- **Try it**
Could you repeat the records below exactly, leaving the pictures out?

▶

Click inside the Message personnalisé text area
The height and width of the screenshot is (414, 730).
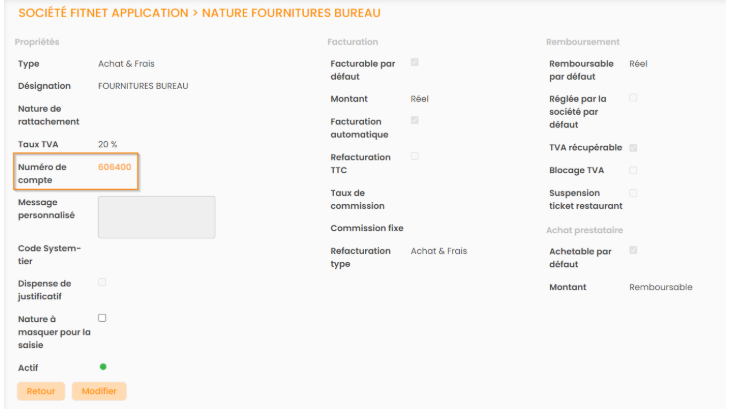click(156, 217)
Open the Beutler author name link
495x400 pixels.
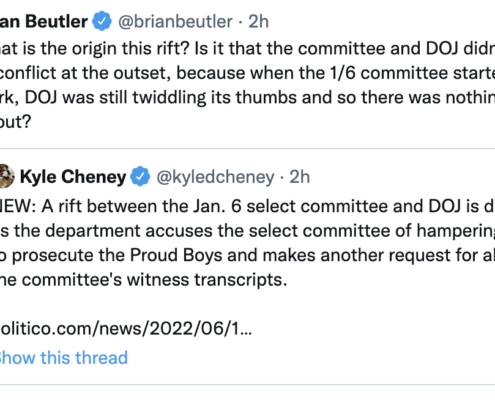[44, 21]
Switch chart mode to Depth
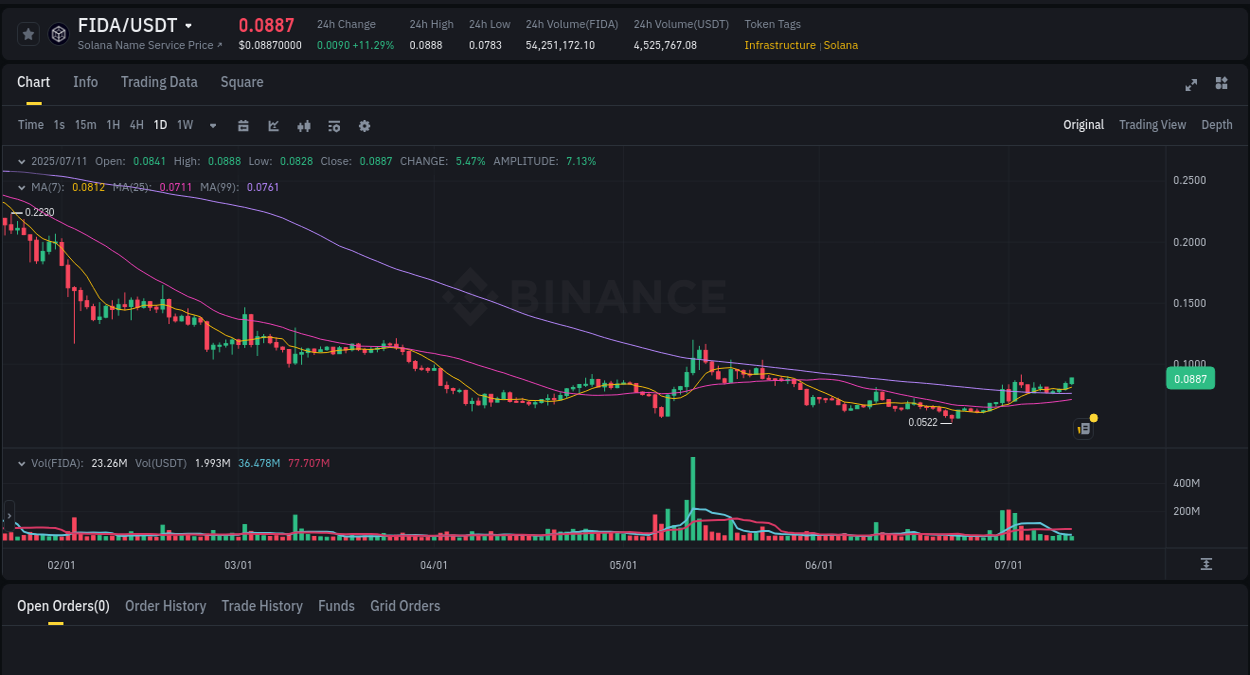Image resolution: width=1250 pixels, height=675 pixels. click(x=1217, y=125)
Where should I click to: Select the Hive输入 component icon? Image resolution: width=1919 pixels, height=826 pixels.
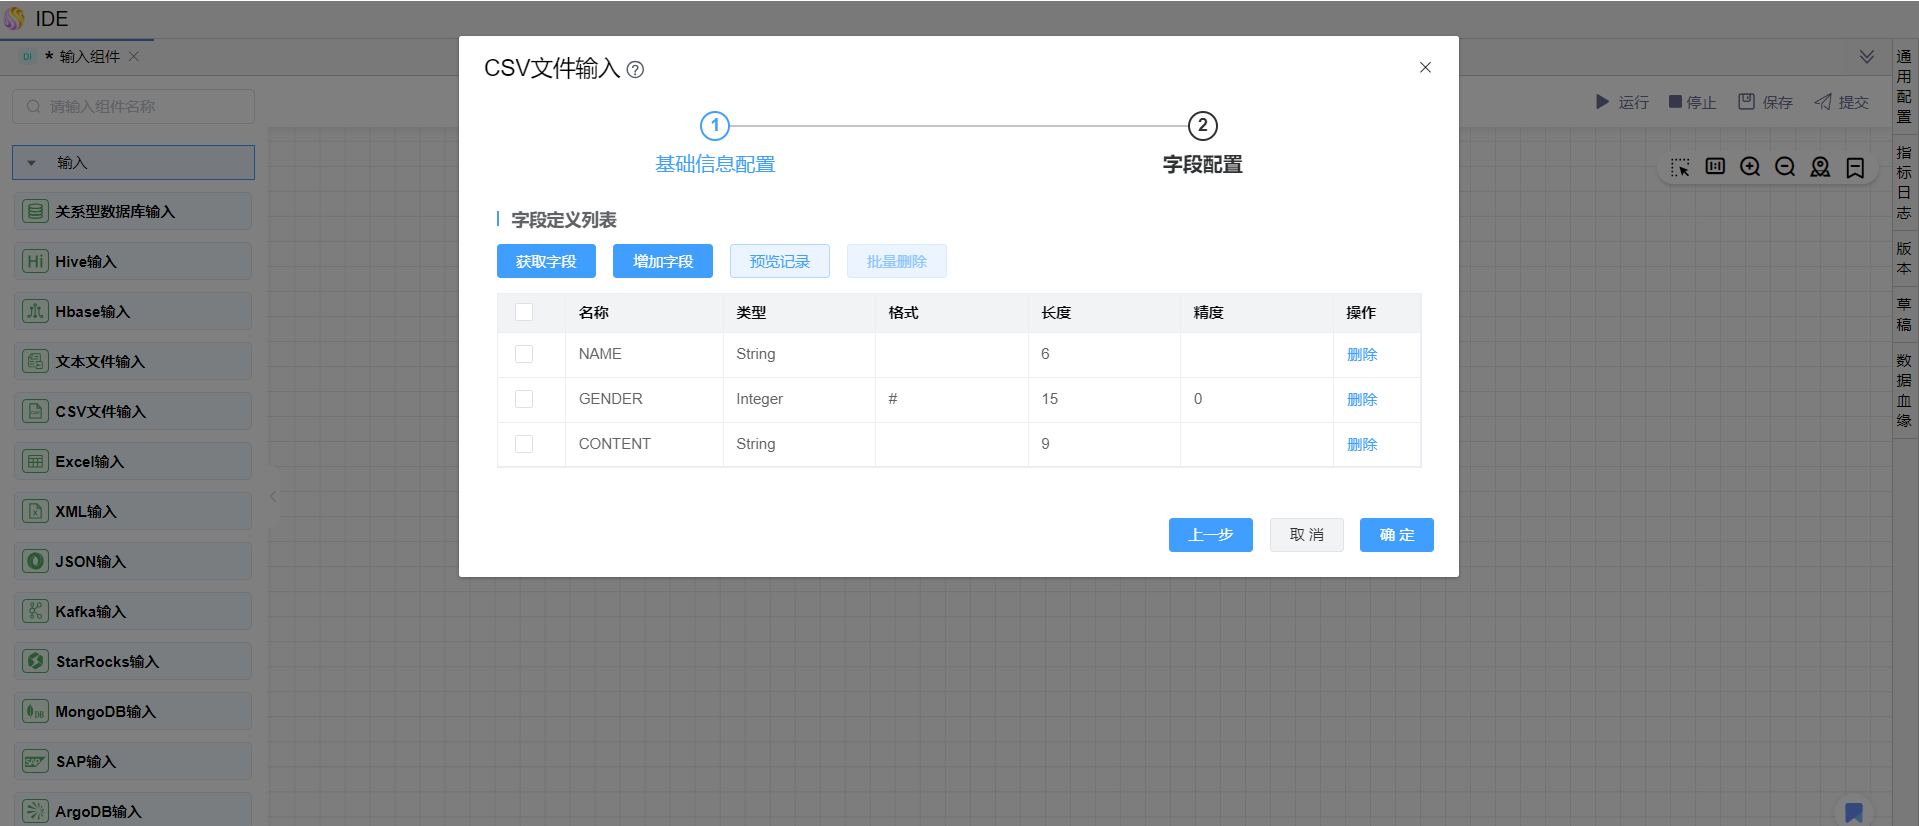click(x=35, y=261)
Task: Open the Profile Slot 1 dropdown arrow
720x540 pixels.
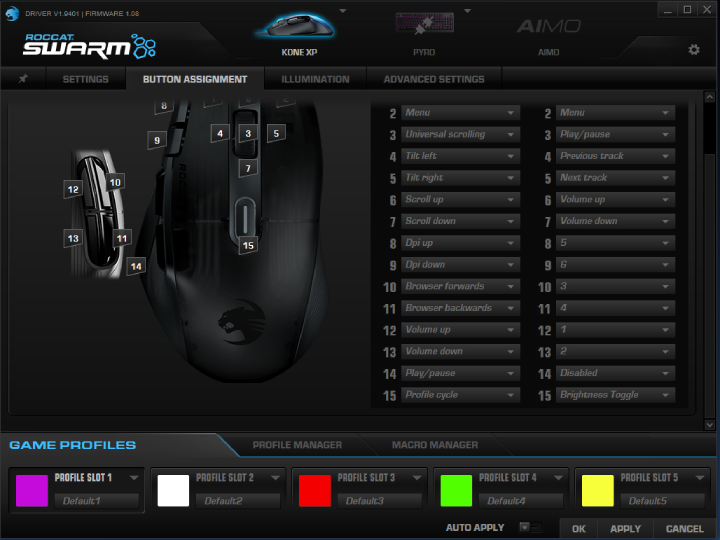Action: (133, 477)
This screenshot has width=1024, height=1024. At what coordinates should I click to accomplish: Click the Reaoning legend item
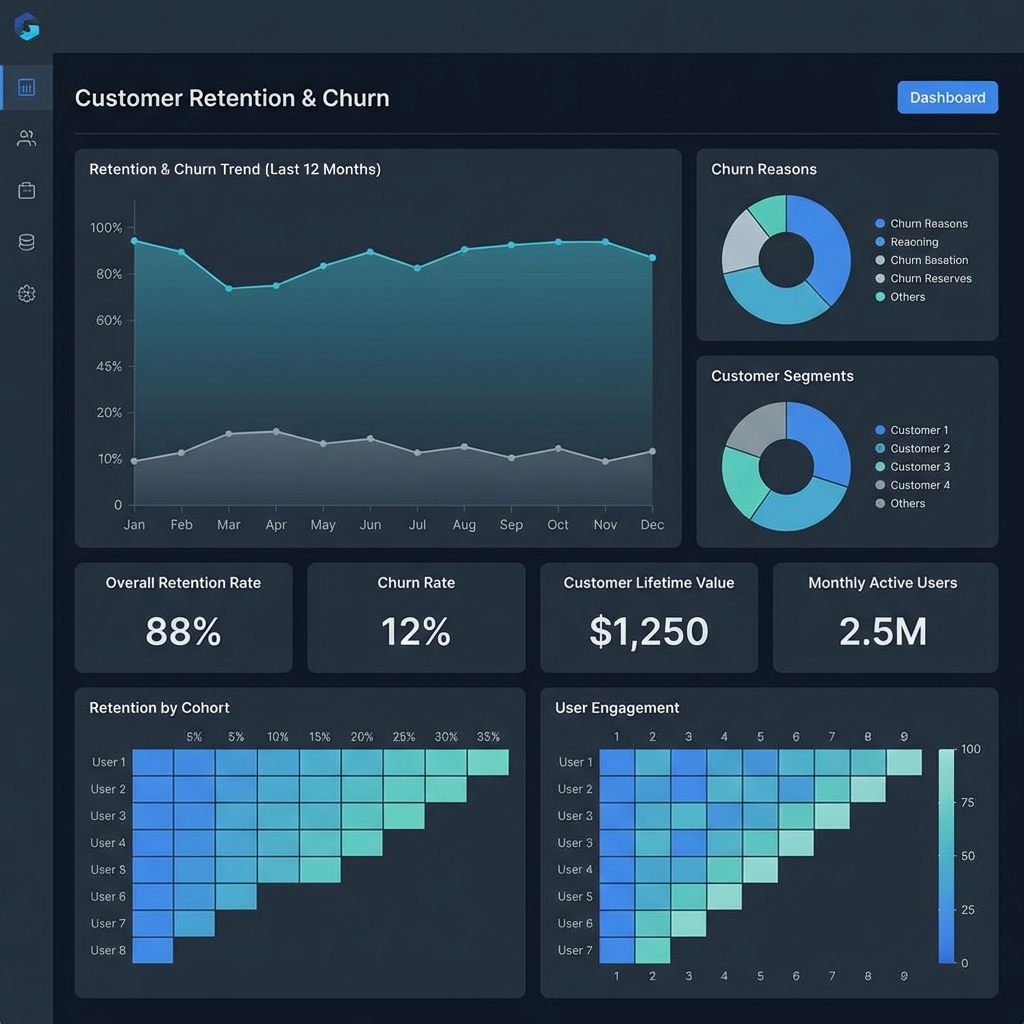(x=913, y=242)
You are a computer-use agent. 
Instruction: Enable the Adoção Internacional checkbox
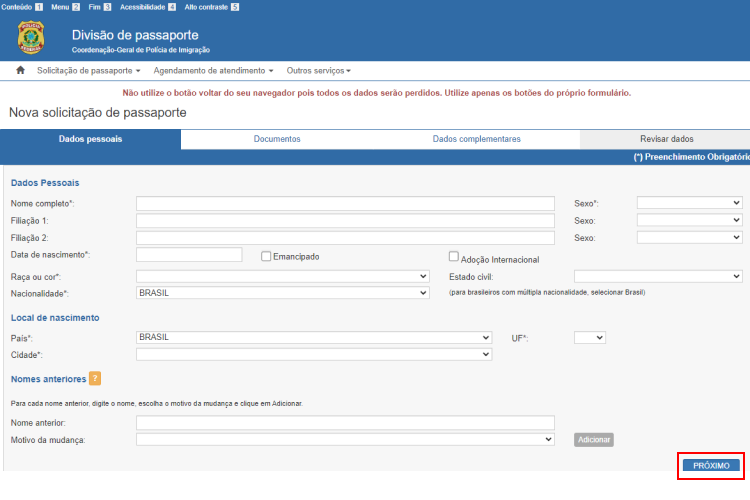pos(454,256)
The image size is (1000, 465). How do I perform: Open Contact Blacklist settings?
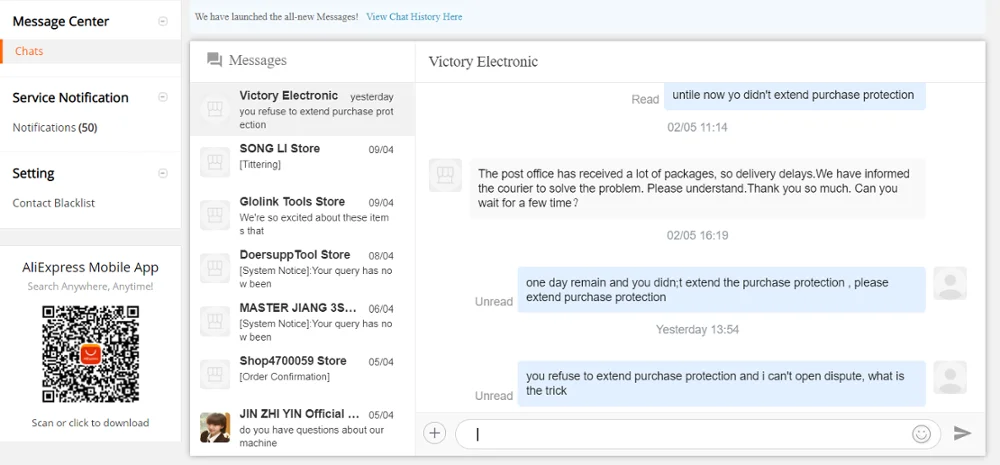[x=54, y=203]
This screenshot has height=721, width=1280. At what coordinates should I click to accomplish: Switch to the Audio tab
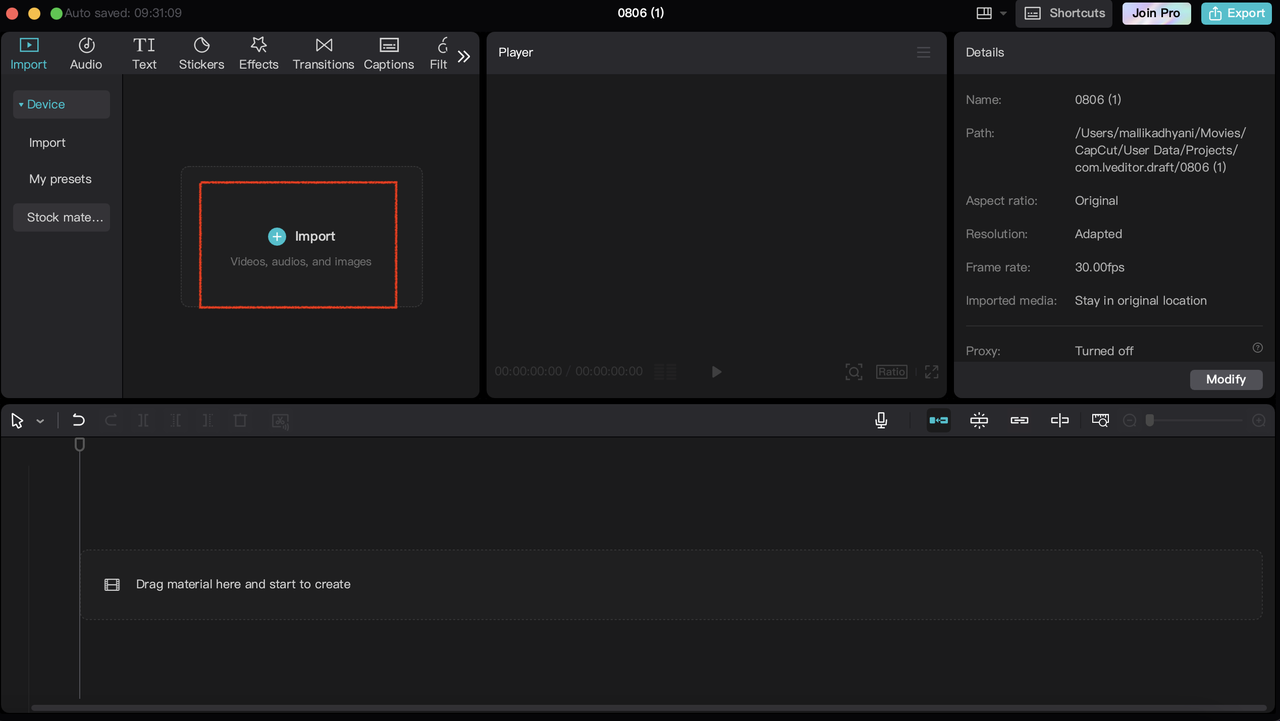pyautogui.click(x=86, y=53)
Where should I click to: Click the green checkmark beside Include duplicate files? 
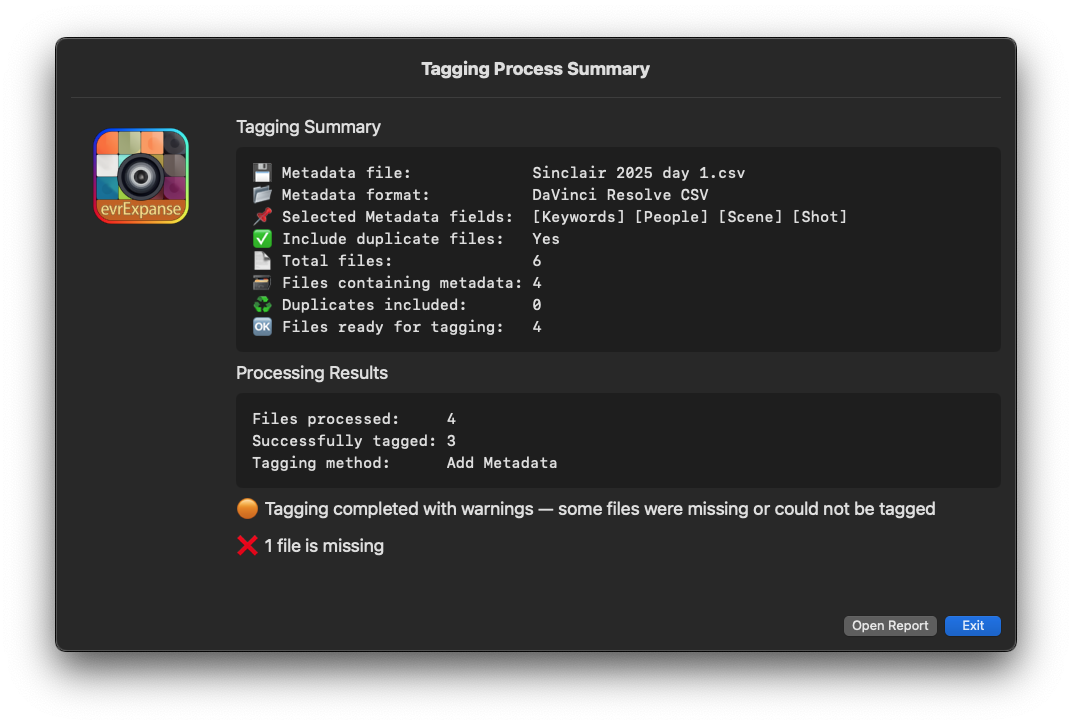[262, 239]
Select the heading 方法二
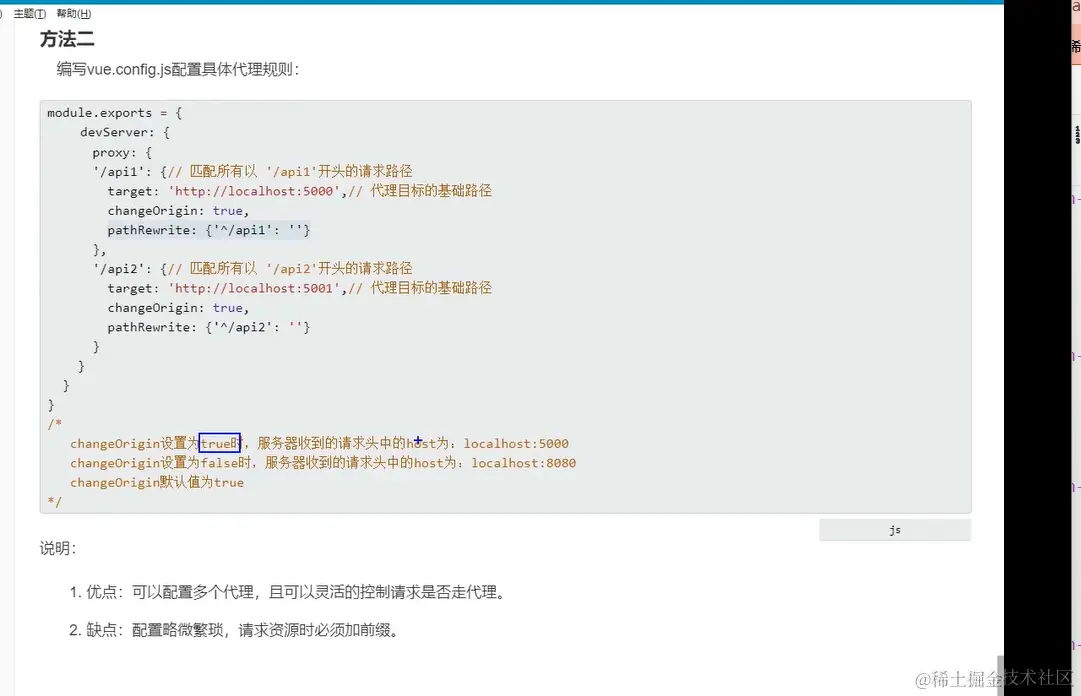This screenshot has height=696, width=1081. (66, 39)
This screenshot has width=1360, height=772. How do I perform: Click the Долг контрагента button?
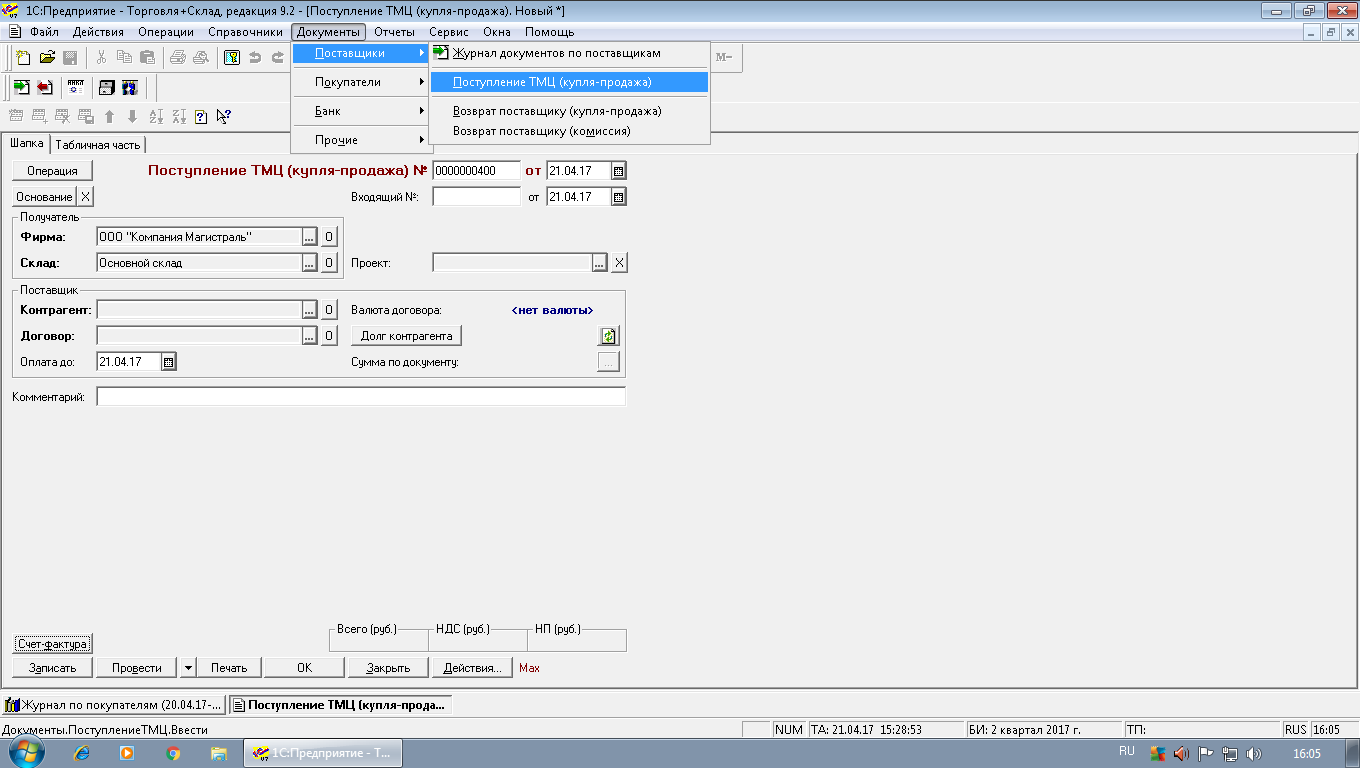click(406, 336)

◀

- **Reply**
Click inside the Message personnalisé text area
The height and width of the screenshot is (414, 730).
click(156, 217)
Open the Beutler author name link
495x400 pixels.
[44, 21]
Switch chart mode to Depth
Image resolution: width=1250 pixels, height=675 pixels. click(x=1217, y=125)
Where should I click to: Select the Hive输入 component icon? Image resolution: width=1919 pixels, height=826 pixels.
click(x=35, y=261)
Task: Open the Profile Slot 1 dropdown arrow
720x540 pixels.
Action: (133, 477)
This screenshot has width=1024, height=1024. At what coordinates should I click to accomplish: Click the Reaoning legend item
(x=913, y=242)
You are a computer-use agent. 
Instruction: Enable the Adoção Internacional checkbox
pos(454,256)
The image size is (1000, 465). How do I perform: Open Contact Blacklist settings?
[x=54, y=203]
This screenshot has height=721, width=1280. At what coordinates should I click to accomplish: Switch to the Audio tab
pyautogui.click(x=86, y=53)
Where should I click to: Click the green checkmark beside Include duplicate files? 
[262, 239]
Select the heading 方法二
This screenshot has height=696, width=1081. (66, 39)
This screenshot has width=1360, height=772. How do I perform: Click the Долг контрагента button?
click(406, 336)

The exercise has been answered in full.